Victory is not much of a dish unless it is seasoned with the possibility of defeat. And even when teams or individuals dominate for a sustained period of time, we know that defeat will get them in the end. It always does: Pete Sampras, Michael Schumacher, West Indies, Liverpool, Manchester United, Australia. Defeat is thrilling, defeat is intoxicating, defeat is the most exciting thing in sport, apart, that is, from winning. Defeat is an important — perhaps the most important — part of the sporting life. Certainly, football fans and those who bet on horses know that.

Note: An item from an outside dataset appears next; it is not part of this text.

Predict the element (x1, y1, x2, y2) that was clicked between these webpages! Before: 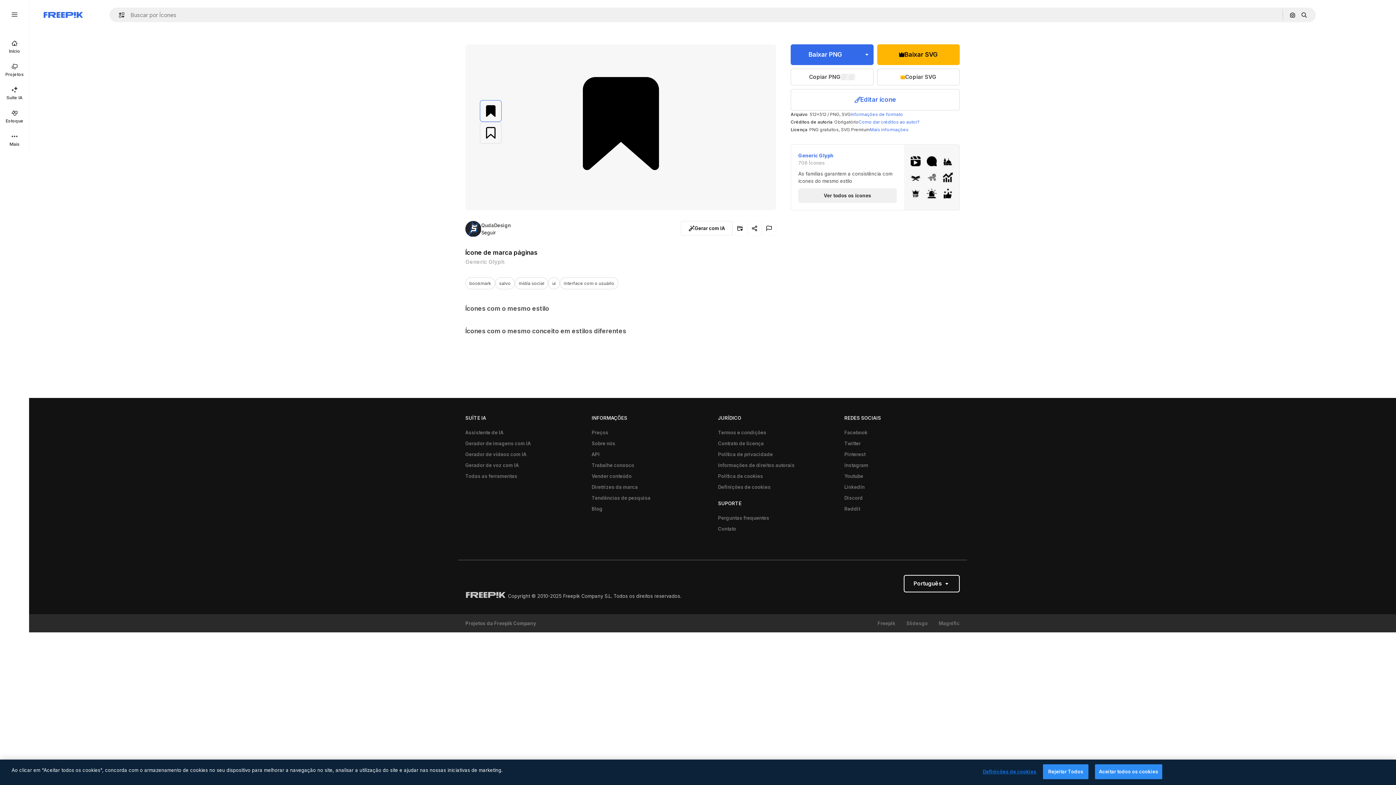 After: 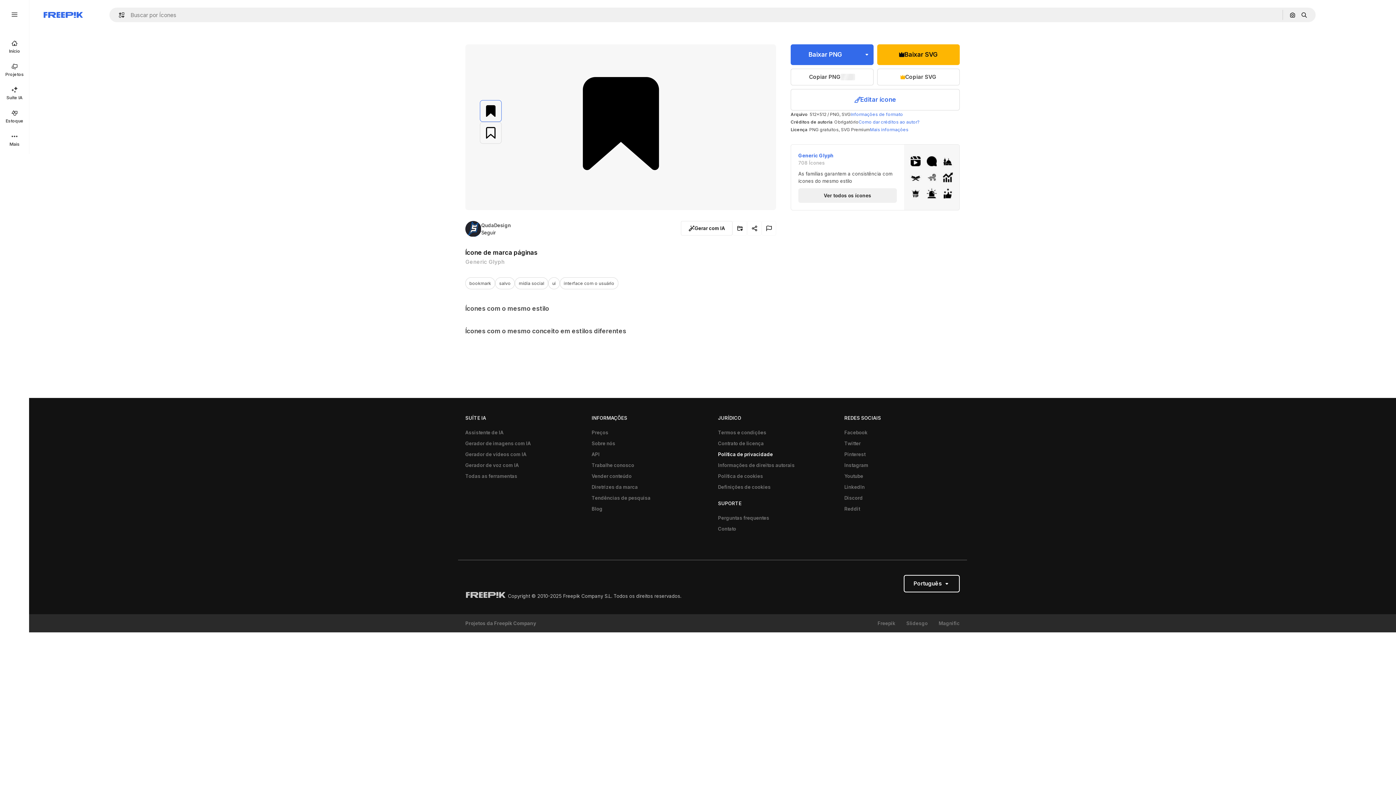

To say that winning is the only thing in sport is to say that Tabasco is the only thing in a Bloody Mary. The Tabasco gives you the zing and the bite, but it is not the Tabasco that intoxicates, and it is not the Tabasco that keeps you coming back for more. Without defeat there is no victory; without losers, there is no winner. We celebrate the winners: and we do so while repressing the thought that every winner floats high on buoyancy on the tears of the losers. We should be for ever grateful to every loser. Without losers there is no sport.

We who follow sport are hooked on the twists and turns of the narrative: the ever-changing cast of heroes and villains, the thrilling alternations of victory and defeat. It is the unexpected victory that is always the sweetest, because it comes so close to defeat.

Arsenal were within a Thierry Henry miss of a wonderfully unlikely win. This time 12 months back, Liverpool provided the miracle that Arsenal narrowly failed to deliver. Last summer, England won the Ashes, and the joy of the victory sprang from almost 20 years of unbroken defeat by Australia, and intermittent defeat by practically everybody else. Without that history of defeat, victory would have been far less sweet. Defeat is a constituent part of sporting joy.

We are as hooked on defeat as we are on victory. Sport would not be sport without misery, without despair, without hopelessness. Victory is for wimps: it is in defeat that the true spirit of sport is to be found.